**Текст для чтения**:
Потом меня отвели в комнату и в грубой форме сказали раздеться догола. Дежурная сотрудница, которая осматривала моё тело, сказала мне присесть три раза. Я сказала ей, что у меня месячные и что мне бы хотелось хотя бы трусы надеть. Тогда она сказала присесть пять раз. Слава богу, я не хотела ни пить, ни есть, и никаких лишних жидкостей из меня не выходило. После этого она разрешила одеться и даже взять прокладки. У меня с собой было две пачки, и я оказалась самой классной в камере: средства гигиены были только у меня.
Потом меня поместили в четырёхместную камеру, где я была тридцать пятой. Там не было ни одной женщины, которая хоть как-то была связана с митингами: одна возложила цветы на площади, её скрутили в переходе. Другая забыла сумку в такси и пошла писать заявление, а её отправили в изолятор. Третья парковала машину, после чего её затащили в автозак. Четвёртая просто мимо ехала на велосипеде. С нами в камере была женщина с белой горячкой. Девочки ещё до моего прихода пытались вызвать дежурного, но когда он пришёл, он пихнул эту женщину со всей силы так, что она разбила голову. Нам бросили бинты. Когда нас вывели подписать документы, у этой женщины случилось мочеиспускание. Потом нас вернули туда — и в камере с закрытыми окнами и специфическим запахом мы ждали решения, освободят нас сегодня или нет.

**Набор строк**:
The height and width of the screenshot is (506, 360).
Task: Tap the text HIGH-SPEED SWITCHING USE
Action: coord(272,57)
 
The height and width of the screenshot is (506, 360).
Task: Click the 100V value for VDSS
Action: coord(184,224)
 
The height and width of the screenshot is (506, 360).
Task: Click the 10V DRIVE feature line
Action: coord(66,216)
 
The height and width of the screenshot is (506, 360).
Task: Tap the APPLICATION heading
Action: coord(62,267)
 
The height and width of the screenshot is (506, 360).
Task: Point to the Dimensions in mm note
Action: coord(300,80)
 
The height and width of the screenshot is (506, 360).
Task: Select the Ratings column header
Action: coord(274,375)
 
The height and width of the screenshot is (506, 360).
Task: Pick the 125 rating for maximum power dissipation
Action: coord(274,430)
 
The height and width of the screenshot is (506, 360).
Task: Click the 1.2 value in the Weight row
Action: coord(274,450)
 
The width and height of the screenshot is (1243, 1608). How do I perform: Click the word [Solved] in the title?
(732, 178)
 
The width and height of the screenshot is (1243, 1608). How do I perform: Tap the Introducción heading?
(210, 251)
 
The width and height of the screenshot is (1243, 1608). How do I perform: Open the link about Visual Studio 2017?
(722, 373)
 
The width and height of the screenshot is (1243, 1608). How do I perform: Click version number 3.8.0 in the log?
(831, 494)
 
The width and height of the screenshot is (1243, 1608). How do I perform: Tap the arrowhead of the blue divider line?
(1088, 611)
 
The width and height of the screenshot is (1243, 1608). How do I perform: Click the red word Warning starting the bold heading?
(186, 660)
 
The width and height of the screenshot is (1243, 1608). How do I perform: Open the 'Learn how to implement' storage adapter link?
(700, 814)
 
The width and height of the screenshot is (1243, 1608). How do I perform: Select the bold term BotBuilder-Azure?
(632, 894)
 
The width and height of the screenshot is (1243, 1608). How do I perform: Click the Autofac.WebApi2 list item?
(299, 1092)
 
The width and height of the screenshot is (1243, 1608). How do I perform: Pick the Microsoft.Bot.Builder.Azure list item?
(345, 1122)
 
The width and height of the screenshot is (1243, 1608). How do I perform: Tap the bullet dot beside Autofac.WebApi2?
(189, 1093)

**Условие задачи**: Объясните по тексту для чтения, почему человек, от чьего имени идёт рассказ, называет себя «самой классной в камере». Уложитесь в одно–три предложения. Строки — отдельный материал, к тексту для чтения они не относятся.

**Ответ**: Средства гигиены в камере были только у этого человека. После досмотра разрешили взять прокладки, а с собой было две пачки.